**Source document:**

↓

Why Sri Lanka still matters to Oniverse: Quality, capability, and a fresh EUR 30 million investment

February, 16, 2026

With Omega Line entering its 28th year in Sri Lanka, the company operates as part of Oniverse Group (formerly the Calzedonia Group), a global fashion business with an integrated model spanning design, retail, and manufacturing across multiple international brands. The Group says Sri Lanka remains a key pillar of its manufacturing network, supported by the country’s long-established capability in intimate apparel, especially technically demanding products such as bras that require specialised skills, precision, and consistent quality. In this Q&A, Group President Dr. Sandro Veronesi speaks on why Sri Lanka continues to matter, the constraints that need attention, and what will shape the next wave of investment.

Q: As Group President of Oniverse, with Omega Line now in its 28 year in Sri Lanka, how would you describe Sri Lanka’s role in your global manufacturing network today, and how has that role evolved?

↑

**What you need to do:**
A. List the areas that the Oniverse article says the Group's integrated model spans.
B. According to the Oniverse article, why does Sri Lanka remain a key pillar of the Group's manufacturing network?
The listing that comes next is not needed.

**Stored rows:**
↓

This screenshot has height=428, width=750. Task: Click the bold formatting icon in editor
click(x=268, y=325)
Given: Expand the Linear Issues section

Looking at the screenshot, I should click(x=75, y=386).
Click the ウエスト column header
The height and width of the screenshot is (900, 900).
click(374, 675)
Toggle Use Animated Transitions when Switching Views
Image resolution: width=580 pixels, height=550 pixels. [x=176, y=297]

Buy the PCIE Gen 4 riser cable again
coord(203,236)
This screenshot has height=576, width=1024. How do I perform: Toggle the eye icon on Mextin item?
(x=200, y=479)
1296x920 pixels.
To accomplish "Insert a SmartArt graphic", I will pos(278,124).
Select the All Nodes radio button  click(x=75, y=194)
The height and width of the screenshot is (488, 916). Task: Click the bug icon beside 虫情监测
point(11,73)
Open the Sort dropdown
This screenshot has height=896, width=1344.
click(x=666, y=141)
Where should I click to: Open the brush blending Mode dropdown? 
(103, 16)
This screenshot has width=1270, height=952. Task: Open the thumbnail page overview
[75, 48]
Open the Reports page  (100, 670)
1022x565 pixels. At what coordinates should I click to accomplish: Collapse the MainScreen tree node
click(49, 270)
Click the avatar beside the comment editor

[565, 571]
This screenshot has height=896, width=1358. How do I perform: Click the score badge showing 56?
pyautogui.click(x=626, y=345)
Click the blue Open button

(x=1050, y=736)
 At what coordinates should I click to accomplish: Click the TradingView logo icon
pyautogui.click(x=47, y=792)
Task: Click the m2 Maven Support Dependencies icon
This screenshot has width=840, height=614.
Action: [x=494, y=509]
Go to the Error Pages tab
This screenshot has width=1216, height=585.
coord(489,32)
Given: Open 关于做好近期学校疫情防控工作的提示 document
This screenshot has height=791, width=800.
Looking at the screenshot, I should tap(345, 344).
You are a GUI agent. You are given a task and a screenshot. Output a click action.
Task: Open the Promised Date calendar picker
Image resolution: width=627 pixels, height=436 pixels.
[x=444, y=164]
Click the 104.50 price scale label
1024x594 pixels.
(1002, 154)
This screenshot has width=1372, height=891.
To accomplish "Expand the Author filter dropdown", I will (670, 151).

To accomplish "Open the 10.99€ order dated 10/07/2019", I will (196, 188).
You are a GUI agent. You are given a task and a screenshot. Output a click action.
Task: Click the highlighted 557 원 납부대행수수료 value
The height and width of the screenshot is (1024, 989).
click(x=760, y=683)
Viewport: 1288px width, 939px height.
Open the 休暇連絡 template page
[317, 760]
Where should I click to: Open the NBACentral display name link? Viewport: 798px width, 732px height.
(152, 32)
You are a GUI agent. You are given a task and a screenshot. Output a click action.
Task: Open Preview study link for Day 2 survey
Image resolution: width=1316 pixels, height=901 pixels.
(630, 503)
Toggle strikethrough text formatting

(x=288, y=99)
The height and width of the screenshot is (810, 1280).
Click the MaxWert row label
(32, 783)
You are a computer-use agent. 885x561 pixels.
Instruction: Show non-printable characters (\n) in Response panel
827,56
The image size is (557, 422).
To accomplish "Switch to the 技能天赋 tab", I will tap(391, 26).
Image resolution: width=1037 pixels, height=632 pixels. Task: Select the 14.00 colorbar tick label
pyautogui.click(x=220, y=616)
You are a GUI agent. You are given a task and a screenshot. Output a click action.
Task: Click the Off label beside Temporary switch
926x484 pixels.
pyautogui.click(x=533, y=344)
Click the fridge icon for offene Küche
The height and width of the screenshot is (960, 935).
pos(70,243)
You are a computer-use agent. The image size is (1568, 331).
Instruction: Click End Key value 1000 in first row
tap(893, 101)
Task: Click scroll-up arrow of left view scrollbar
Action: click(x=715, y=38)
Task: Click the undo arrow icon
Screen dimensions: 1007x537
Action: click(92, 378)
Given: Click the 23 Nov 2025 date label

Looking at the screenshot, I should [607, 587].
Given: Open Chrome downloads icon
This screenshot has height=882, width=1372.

↑

**Solutions to the exercise:**
A. Design, retail, and manufacturing.

B. Sri Lanka has long-established capability in intimate apparel. That capability is strongest in technically demanding products such as bras, which require specialised skills, precision, and consistent quality.